Gray demonstrated hair wrapping techniques, nimbly coiling white yarn around strands of Luis Dixon's short hair. Dixon, 53, waited patiently as Gray worked on his head, beginning at the scalp. He ended up with a "scalp wrap" of three white twists--one on top and one on each side.

"I like it when a woman messes with my hair," Dixon said. "It creates both a spiritual and aesthetic experience." But getting his hair done also gave him a sense of confidence, he said.

"I've been raised in a society where hair has always been a big issue," he said. "I just decided one day that I wanted to turn my life over to a higher source--and to do that meant letting go of control of my hair."

The rich traditions of African braiding are not lost on young girls, teens and younger who assisted in the demonstrations. "It's something I enjoy," said Taaz Brown, 16, who is learning the craft in a "Young Images Arising" program offered by the L.A.-based company Institute of Fine Braidery Arts.

"I can show my creative style," she added as she braided extensions into Kiarra Elliott's hair.
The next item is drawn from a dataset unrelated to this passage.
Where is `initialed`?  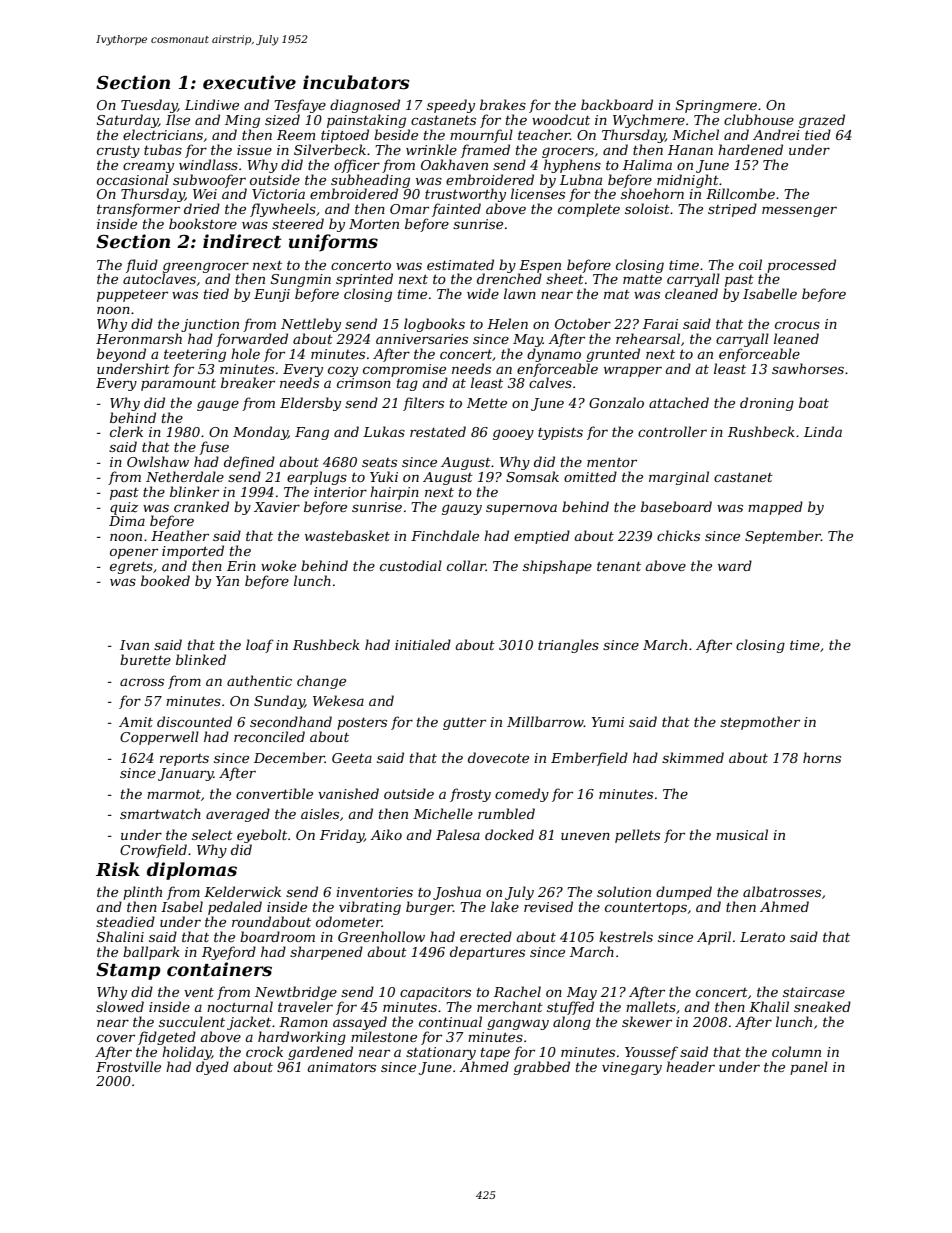
initialed is located at coordinates (423, 644).
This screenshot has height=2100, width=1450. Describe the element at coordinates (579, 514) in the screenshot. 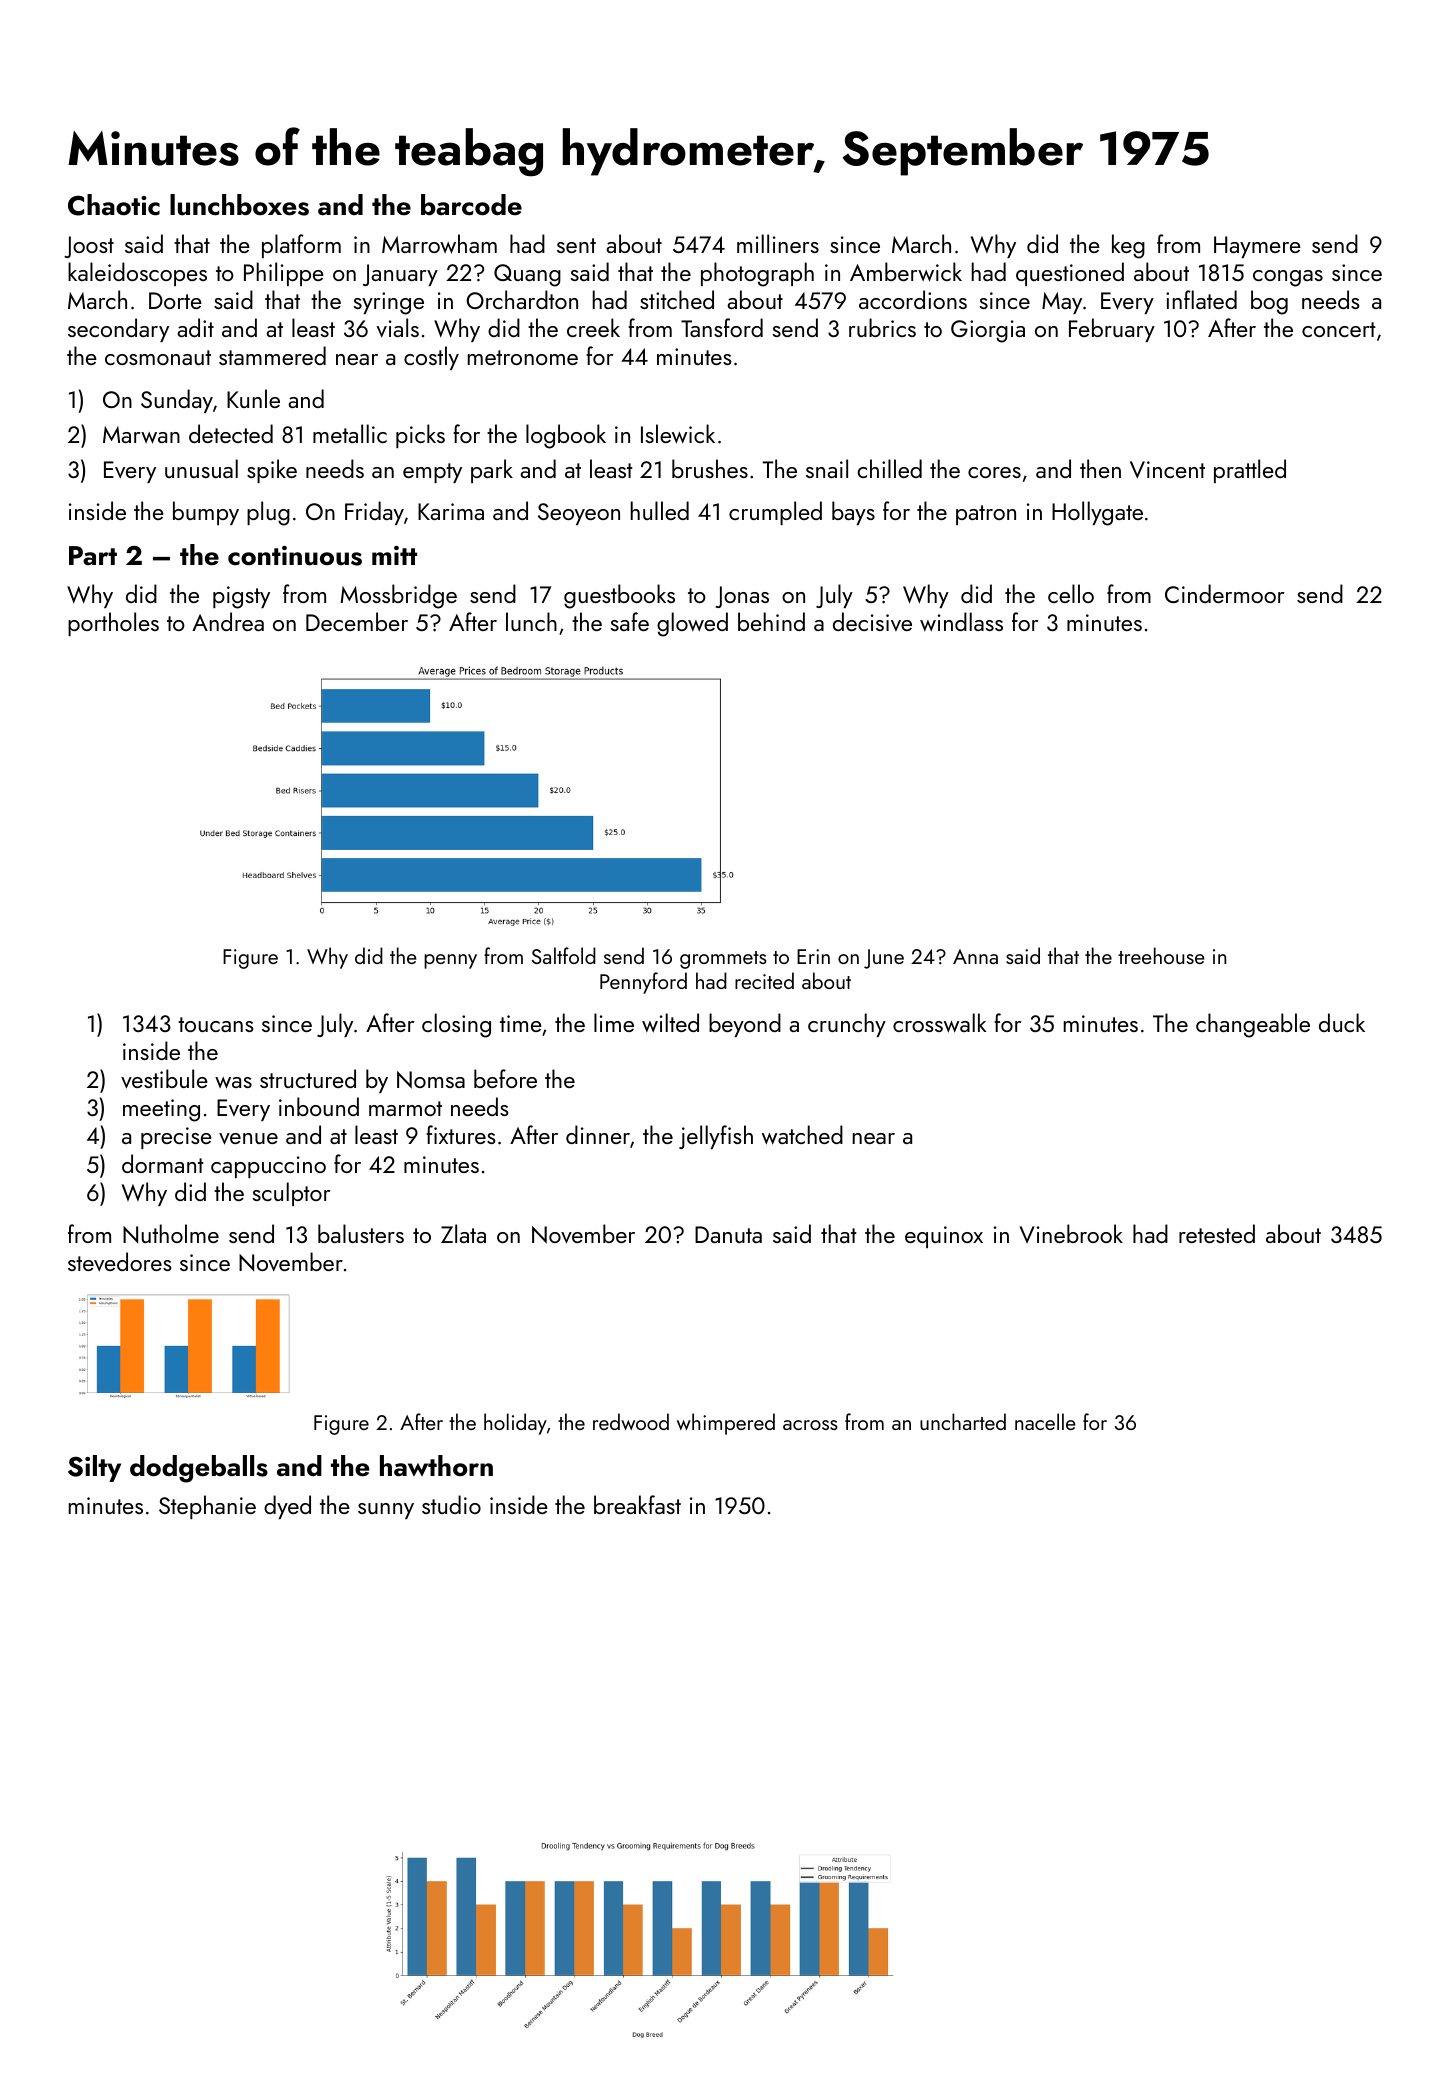

I see `Seoyeon` at that location.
Brown herself favors cornrows.

The exhibit, which continues through Aug. 19, highlights more than 170 artifacts such as elaborate combs, wigs, head masks, statues and black-and-white tribal photographs that document hair in Africa and America.

The show includes an authentic, modern-day barber shop brought from Ghana that is decorated with American sayings such as "time is money" and "sporting waves."

"I'm glad that people can identify with the [African] culture," hair braider Gray said. "But at the same time it's great to have your own expression. You don't have to look like everybody else."